Kathy Acker shoves her clitdick into historical fiction with “I Become a Murderess”, retelling archetypal stories from the perspective of a rage-filled woman. Not bad. Pierre Guyotat gives us an explosion of words from Eden Eden Eden: brutal language-rending writing that picks up where Octave Mirbeau and Georges Bataille left off. Your eyes will unionise and demand overtime.

Much of the book is underground poetry from writers like Aaron Williamson, Geraldine Monk, and Jeremy Reed. A Williamson’s probably the most talented of the bunch. He’s deaf, which may have refined his aesthetic sense (vide Borges, Goya, etc.)

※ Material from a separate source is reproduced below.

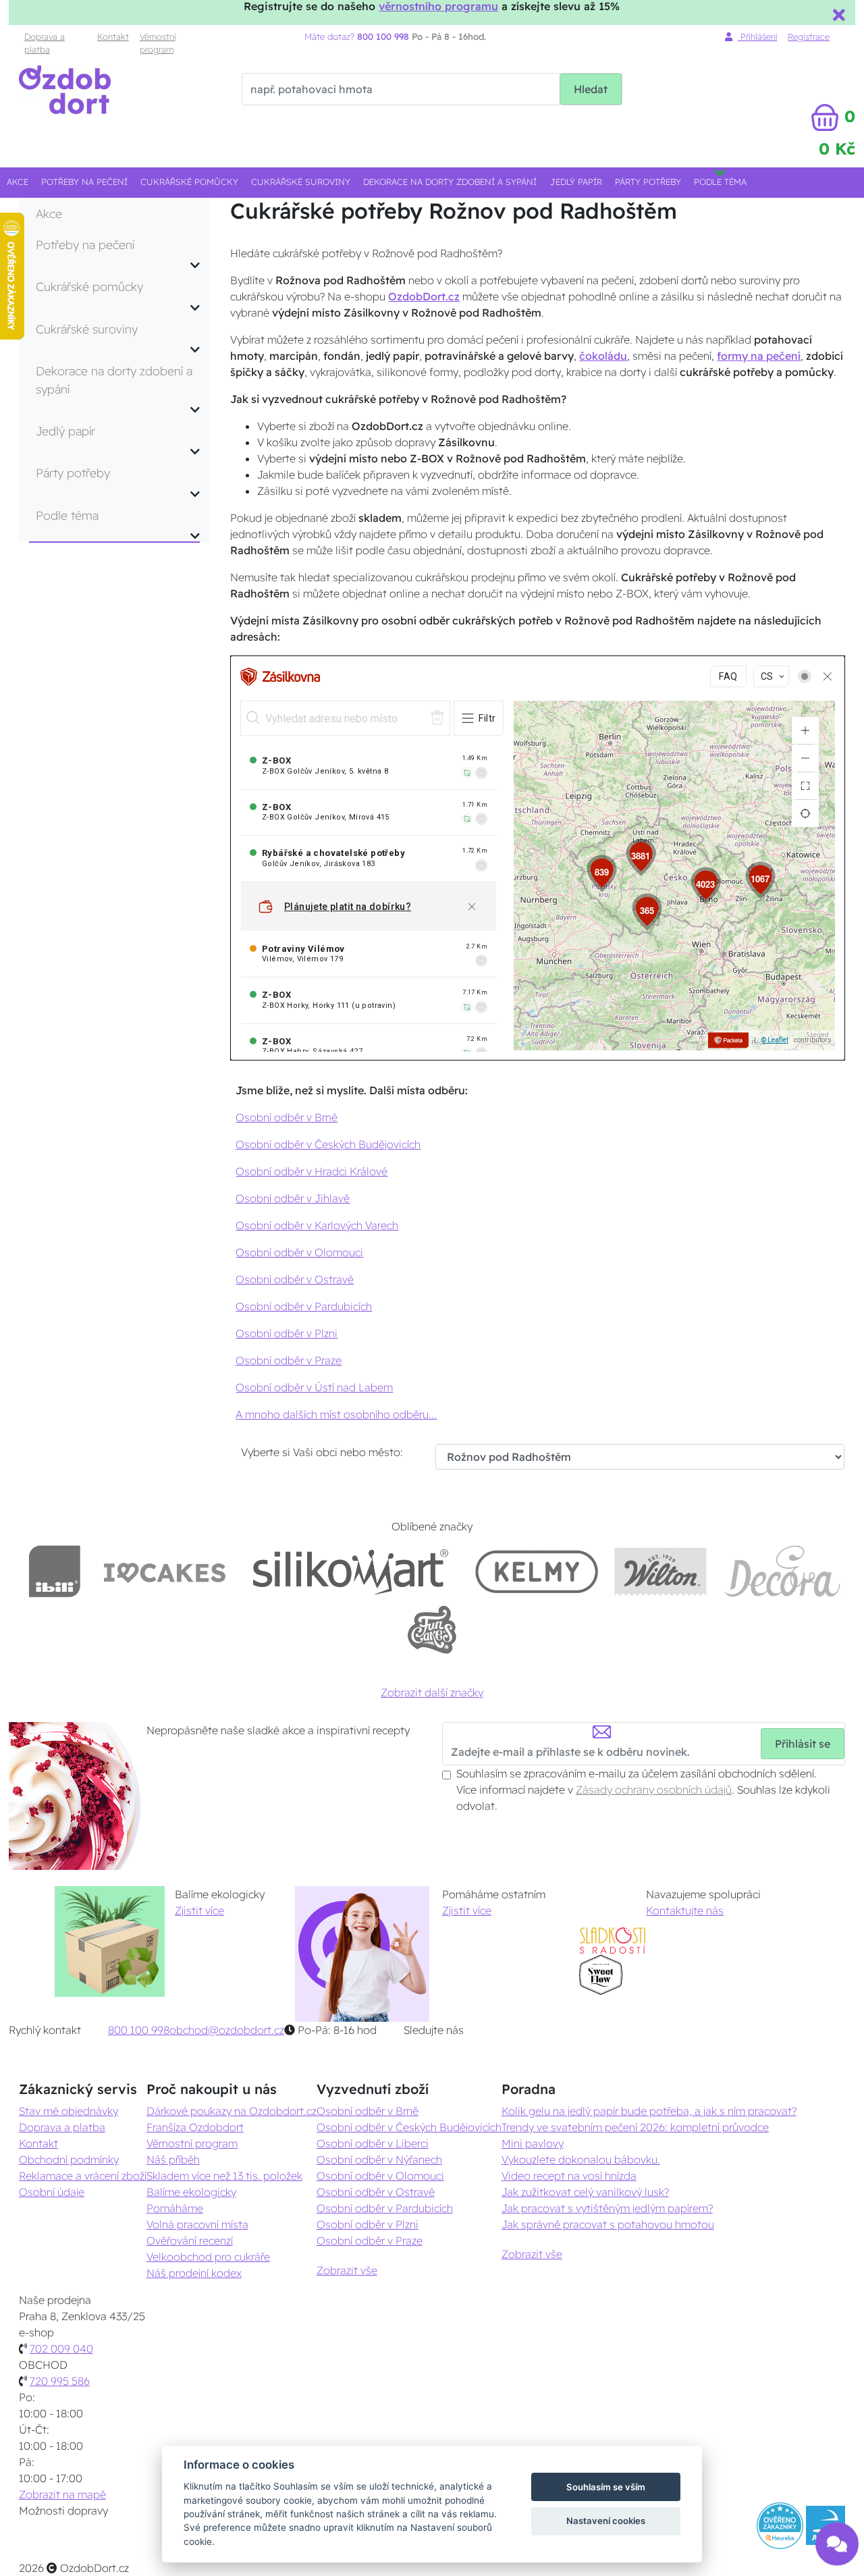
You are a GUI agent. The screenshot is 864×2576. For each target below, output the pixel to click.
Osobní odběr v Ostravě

James Havoc (James Williamson’s pen name) contributes three pieces. “Mauve Zone” is an excerpt from his novel White Skull, detailing bloody adventures on the high seas. The other two are fragments that never have or will see completion. Adele Olivia Garcia (Williamson’s girlfriend, I’ve heard) writes a ton of stuff. She’s completely unreadable.

Alan Moore delivers “Zaman’s Hill” from the collection Yuggoth Cultures (as well as The Starry Wisdom). Good story, but short. Stewart Home contributes some unmemorable sleaze and sin – I found it difficult to tell whether he’s endorsing 90s corporate feminism or mocking it. Simon Whitechapel’s “Xerampeline” was strange but interesting. It’s like a Buñuel film, switching gears between shocking violence and erudite artistry, laving Corinthian columns in blood.

Not everything in it is great, but if you want to quickly experience a large number of Creation authors, I’d recommend Dust ahead of Starry Wisdom if you can find it cheap (although Starry Wisdom is far superior as a work of literature). And if you can’t find it cheap, well, your financial loss is yet another way of getting the Creation Books experience.